After 20 years of co-editing the Orchid Research Newsletter with Phillip Cribb and editing it solo since July 2006, I am retiring as Sainsbury Orchid Fellow of RBG Kew effective January 2016 and focusing on my role as Conference Chairman of the 22nd World Orchid Conference to be held in Guayaquil, Ecuador, in November 2017. In semi-retirement I will also indulge my passion for wildlife photography (preferentially Ursus arctos) and off-the-beaten-track fieldwork within Alaska.
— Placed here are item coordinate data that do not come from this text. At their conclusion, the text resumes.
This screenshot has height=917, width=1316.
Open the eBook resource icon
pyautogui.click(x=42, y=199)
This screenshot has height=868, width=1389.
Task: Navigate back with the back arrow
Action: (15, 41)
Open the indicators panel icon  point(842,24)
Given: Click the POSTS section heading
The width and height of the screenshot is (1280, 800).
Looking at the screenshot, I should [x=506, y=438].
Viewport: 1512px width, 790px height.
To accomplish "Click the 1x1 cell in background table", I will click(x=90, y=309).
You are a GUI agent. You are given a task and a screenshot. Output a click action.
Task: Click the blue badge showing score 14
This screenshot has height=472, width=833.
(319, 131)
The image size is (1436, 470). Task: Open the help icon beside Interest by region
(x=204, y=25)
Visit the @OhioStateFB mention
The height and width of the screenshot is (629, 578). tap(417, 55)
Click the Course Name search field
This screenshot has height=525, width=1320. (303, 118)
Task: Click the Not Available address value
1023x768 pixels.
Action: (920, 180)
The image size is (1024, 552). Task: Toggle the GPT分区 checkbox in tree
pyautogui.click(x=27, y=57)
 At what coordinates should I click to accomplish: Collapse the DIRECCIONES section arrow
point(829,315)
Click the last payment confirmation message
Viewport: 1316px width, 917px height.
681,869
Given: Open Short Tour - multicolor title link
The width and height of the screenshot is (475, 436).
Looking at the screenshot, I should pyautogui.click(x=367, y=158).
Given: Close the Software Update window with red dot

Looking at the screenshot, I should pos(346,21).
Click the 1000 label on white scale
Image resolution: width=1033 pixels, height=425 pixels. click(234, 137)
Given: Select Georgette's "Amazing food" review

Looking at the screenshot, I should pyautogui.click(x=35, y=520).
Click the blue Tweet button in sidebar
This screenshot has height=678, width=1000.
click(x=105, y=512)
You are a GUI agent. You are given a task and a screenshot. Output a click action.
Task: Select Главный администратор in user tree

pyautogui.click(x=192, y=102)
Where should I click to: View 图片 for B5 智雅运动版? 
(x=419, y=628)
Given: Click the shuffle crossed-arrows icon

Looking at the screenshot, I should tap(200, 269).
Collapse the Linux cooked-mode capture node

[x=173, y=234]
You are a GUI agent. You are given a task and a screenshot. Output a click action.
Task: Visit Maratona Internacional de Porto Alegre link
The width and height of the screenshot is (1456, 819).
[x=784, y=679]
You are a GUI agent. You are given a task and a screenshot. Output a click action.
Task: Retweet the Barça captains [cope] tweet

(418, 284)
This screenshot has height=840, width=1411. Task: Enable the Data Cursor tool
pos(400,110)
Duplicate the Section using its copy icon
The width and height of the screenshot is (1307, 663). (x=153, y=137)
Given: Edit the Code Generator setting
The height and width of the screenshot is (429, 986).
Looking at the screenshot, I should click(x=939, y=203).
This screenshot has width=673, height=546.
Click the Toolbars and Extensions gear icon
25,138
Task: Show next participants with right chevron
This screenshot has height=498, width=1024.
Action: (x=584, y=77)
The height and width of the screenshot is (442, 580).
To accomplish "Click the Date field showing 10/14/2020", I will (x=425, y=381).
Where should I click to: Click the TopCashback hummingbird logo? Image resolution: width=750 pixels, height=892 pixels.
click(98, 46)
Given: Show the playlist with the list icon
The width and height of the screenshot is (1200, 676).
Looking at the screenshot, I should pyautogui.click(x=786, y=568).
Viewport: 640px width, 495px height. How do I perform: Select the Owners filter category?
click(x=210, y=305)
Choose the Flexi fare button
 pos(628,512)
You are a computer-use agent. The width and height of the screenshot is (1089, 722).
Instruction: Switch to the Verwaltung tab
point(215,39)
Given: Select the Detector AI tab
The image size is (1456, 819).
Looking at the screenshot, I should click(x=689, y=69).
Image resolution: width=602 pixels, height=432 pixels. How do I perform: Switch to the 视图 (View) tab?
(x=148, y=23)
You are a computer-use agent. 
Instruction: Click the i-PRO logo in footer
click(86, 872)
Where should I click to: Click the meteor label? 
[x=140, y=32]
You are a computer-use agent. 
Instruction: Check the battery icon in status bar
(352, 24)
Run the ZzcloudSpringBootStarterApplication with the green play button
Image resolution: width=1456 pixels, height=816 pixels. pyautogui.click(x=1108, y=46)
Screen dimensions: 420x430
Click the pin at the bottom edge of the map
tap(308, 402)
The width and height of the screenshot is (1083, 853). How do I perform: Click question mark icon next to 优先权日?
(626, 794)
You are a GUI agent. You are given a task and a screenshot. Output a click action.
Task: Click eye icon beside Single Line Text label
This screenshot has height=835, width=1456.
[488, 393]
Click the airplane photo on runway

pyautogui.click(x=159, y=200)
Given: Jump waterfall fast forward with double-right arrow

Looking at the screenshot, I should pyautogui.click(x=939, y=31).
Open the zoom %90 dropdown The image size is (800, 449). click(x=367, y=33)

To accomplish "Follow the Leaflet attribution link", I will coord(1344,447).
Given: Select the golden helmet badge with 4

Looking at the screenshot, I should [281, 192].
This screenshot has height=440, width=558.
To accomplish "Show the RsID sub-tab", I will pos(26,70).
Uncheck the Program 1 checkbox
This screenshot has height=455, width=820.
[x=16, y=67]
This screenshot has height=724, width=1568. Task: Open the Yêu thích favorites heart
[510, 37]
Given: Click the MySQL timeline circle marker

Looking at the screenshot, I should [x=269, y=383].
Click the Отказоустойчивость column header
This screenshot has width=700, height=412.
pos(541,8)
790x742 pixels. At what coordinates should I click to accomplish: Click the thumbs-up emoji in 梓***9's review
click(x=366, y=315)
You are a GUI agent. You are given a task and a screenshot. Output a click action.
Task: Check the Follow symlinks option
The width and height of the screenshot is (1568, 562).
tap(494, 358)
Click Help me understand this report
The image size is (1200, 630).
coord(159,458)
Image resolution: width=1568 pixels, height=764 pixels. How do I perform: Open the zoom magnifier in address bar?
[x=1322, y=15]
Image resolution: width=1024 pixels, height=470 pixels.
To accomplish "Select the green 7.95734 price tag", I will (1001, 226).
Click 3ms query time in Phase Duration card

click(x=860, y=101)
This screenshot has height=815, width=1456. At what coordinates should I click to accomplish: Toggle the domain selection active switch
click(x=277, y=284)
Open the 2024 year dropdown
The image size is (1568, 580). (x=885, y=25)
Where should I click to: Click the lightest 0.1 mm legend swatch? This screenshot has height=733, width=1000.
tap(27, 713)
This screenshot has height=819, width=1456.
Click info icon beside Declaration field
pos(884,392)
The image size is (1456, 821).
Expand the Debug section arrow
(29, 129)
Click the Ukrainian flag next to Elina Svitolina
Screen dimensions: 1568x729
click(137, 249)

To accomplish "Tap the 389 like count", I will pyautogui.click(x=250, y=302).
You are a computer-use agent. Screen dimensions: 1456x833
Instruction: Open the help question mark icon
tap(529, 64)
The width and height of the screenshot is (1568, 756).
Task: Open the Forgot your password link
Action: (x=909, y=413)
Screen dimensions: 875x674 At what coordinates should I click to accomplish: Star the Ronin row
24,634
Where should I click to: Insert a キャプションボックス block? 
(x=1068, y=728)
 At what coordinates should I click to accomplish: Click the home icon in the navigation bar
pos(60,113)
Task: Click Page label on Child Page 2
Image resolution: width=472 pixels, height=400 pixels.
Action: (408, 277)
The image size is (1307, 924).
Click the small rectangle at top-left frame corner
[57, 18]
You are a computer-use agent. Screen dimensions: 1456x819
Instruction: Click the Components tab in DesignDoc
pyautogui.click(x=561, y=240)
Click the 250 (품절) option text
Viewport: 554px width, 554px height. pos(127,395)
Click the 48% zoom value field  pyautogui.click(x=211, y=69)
It has been a pleasure to use this forum to pass on recent orchid references and news in the orchid world (obituaries, book reviews, etc.) as well as being able to promote Genera Orchidacearum, our 15-year, 6-volume monograph of Orchidaceae that concluded in 2014. In the course of that project in particular, I was privileged to work with almost 100 contributors around the world, including the late Nigel Veitch, and three other editors – Phillip Cribb, Mark Chase, and Finn Rasmussen. The series would not be the comprehensive and authoritative opus that it is today without their writing and editing skills. The outstanding World Checklist of Selected Plant Families so skillfully maintained by Rafaël Govaerts saved incredible amounts of time and prevented multiple errors. Always forgotten in lists such as this are members of the administrative and IT staffs, whose daily workload keeps the system moving like clockwork. I thank those of RBG Kew and Oxford University Press from the heart.
I also wish to thank the various Directors of the Royal Botanic Gardens, Kew, during my tenure – Ghillean Prance, Peter Crane, Stephen Hopper, and Richard Deverell – as well as the Keepers of the Herbarium and Jodrell Laboratory – Grenville Lucas, Simon Owens, David Mabberley, Dave Simpson, Michael D. Bennett, and Mark Chase. Many who have supported me over the years are no longer with us, particularly Lady Sainsbury in the UK and Hermon Slade and Gerald McCraith in Australia. Dominica Costello of Kew’s web team has been my go-to person for laying out every issue of the ORN on the Internet, and I extend years of gratitude to her for that. I would also like to mention regular volunteer contributions of taxonomic references to the ORN by the highly respected organic chemist and orchid scientist, Paolo Grünanger, now almost 90 years old. His careful, timely work proves once again that physical age is hardly an intrinsic impediment to scholarship and making a difference....
I am now passing the baton of editorship of the ORN to André Schuiteman at RBG Kew, knowing that he will continue to bring readers new references every six months and impart his own style, bringing improvements to every issue.
Hoping to see you all in Ecuador in 2017, I say thanks once again and farewell for now.